On Medium, Fans Still Matter the Most
Reading time counts, but fans are what’s important
Back in October of 2019, Medium announced a dramatic change in calculating writer earnings through the Medium Partner Program.
Prior to this change, Medium based its writer earnings through the claps, a “Like” system where a reader could endorse an article on a scale of 1 to 50. There were a variety of challenges with this model including not having to read the article to clap for it and the number of claps being somewhat arbitrary.

Regardless of implementation and results, most writers’ earnings have decreased, the idea of prioritizing subscriber reading time over claps made sense. Starting in December, I collected data on my views, reads, claps, and daily earnings. Fast forward five months and I can confidently say that fans/claps still matter the most. In this article, I’ll go over my methodology and the data as well as the conclusions I’ve drawn from the analysis.
My Daily Medium Statistics
Each morning, I check my Medium Partner Program page to record my updated running total for the month. Since Medium does not provide a day-to-day breakdown of earnings, it’s necessary to update the spreadsheet every day. Along with the running total, I record the number of views, reads, and fans. The following stats are then calculated:
- Daily earnings: current running total minus previous running total.
- Read ratio: reads divided by views.
- Earnings per View/Read/Fan: daily earning divided by views/reads/fans.

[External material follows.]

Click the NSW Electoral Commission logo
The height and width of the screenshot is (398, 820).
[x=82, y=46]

Just looking at the numbers is not particularly insightful, so I graphed each of the stats. Aside from my daily earnings steadily waning, what I found most intriguing was that the correlation between fans and earnings is significantly closer than fans and reads. Calculating the coefficient of determination (r squared), we see that fans (0.775) are a markedly better predictor of earnings compared to reads (0.5).
There are some important factors that may influence the quality of the metrics. While I do not believe they would flip the results, it is responsible to acknowledge the limitations of the analysis.

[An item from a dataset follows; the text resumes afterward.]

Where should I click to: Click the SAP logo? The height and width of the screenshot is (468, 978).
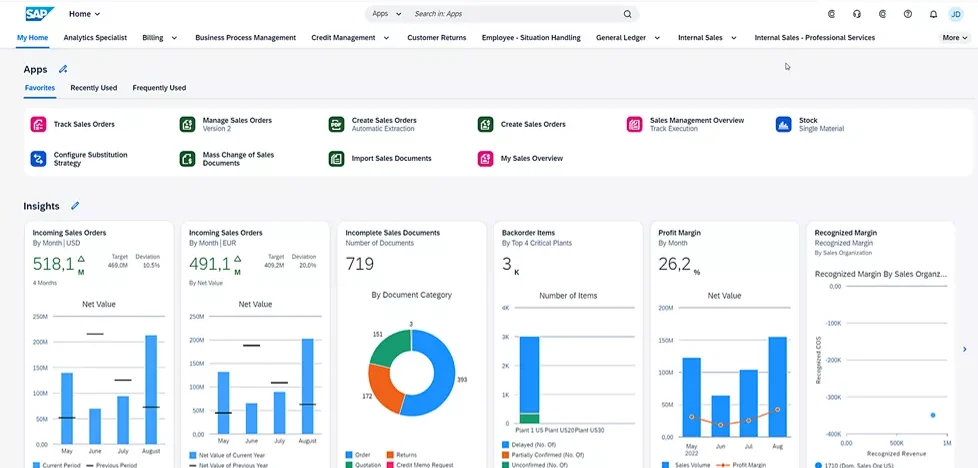tap(40, 14)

- There is no way to differentiate between member and non-member reads.
- The length of the article will impact how meaningful each read is.
I’ll continue to update this spreadsheet, I’m hoping to automate it in the future, but for now, it’s safe to say that despite Medium changing their earnings metric to member reading time, claps still reign supreme as the primary indicator of earnings. I’m interested to see if anybody else has kept similar stats and what their results look like. If you have, share your experiences below.